**Request:** Format the lines from the one containing "This screenshot has width=1512, height=786." through the one containing "Click the Comparison (LINE, RUT) study label" as a JSON list of strings, one string per line, leaving out blank lines.
## Start Data entries
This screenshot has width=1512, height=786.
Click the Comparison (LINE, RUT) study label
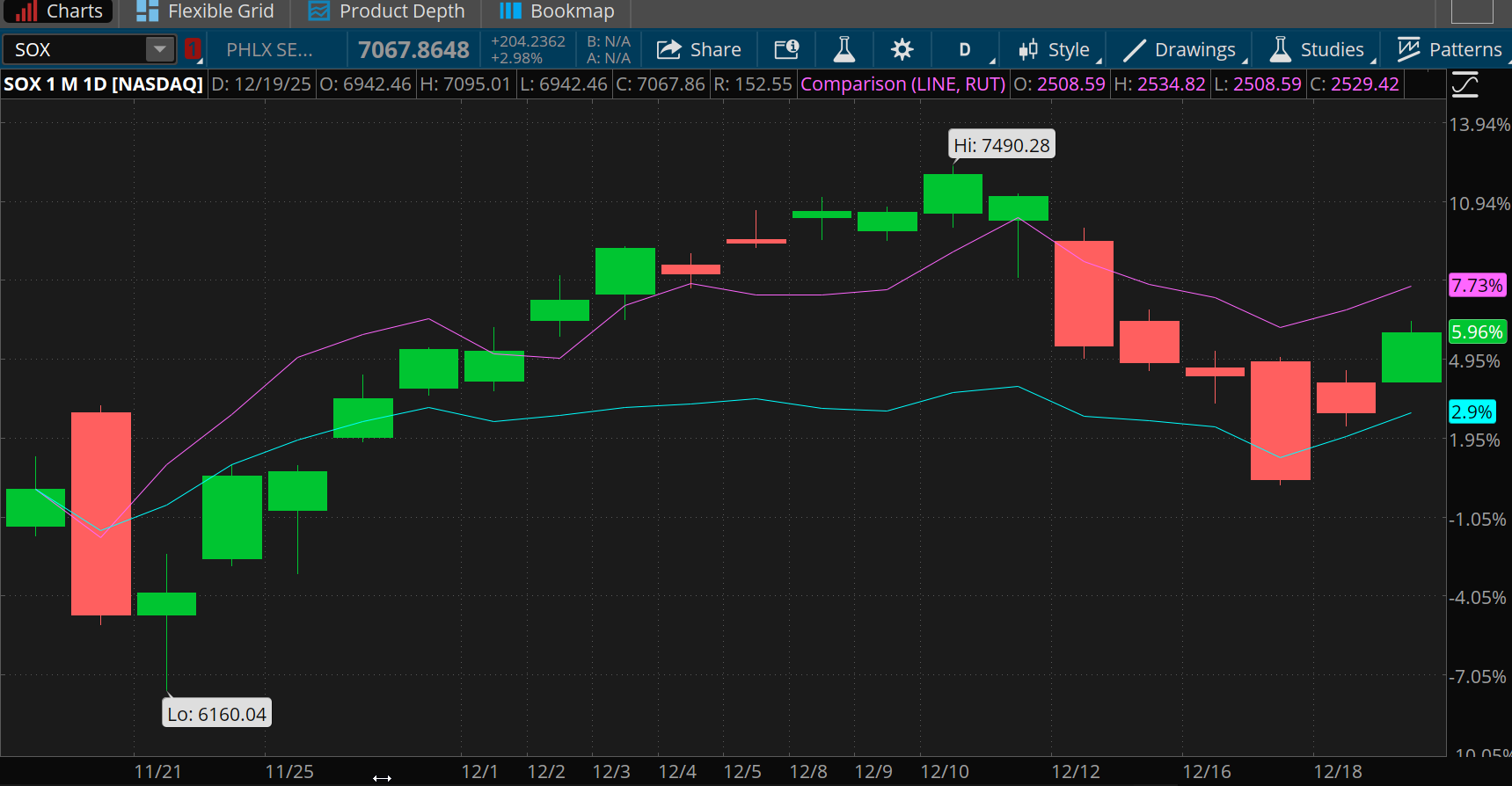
## End Data entries
## Start Data entries
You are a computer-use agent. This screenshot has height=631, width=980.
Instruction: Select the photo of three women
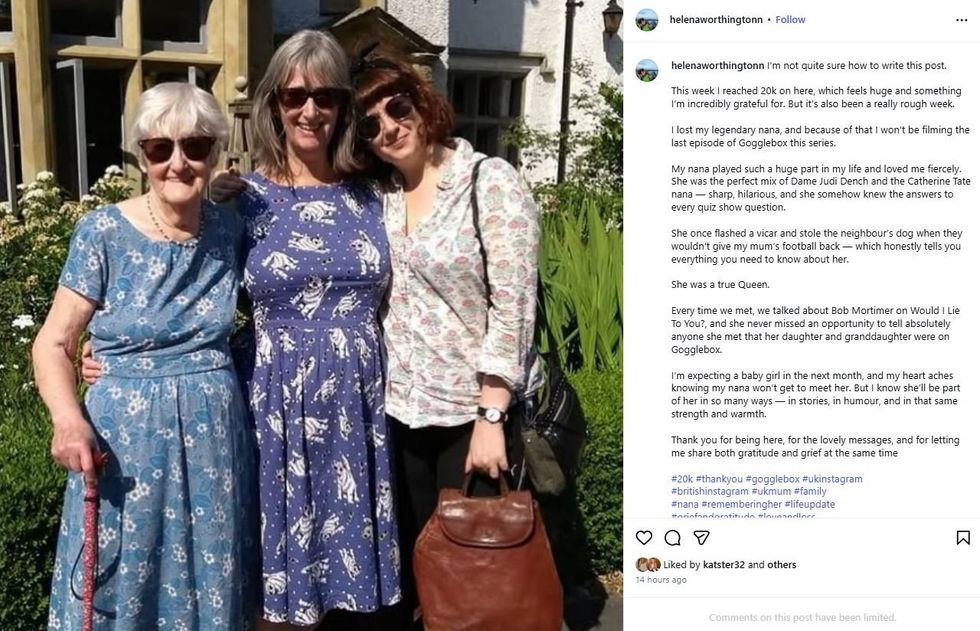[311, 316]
## End Data entries
**Answer to the task:**
[
  "This screenshot has width=1512, height=786.",
  "Click the Comparison (LINE, RUT) study label"
]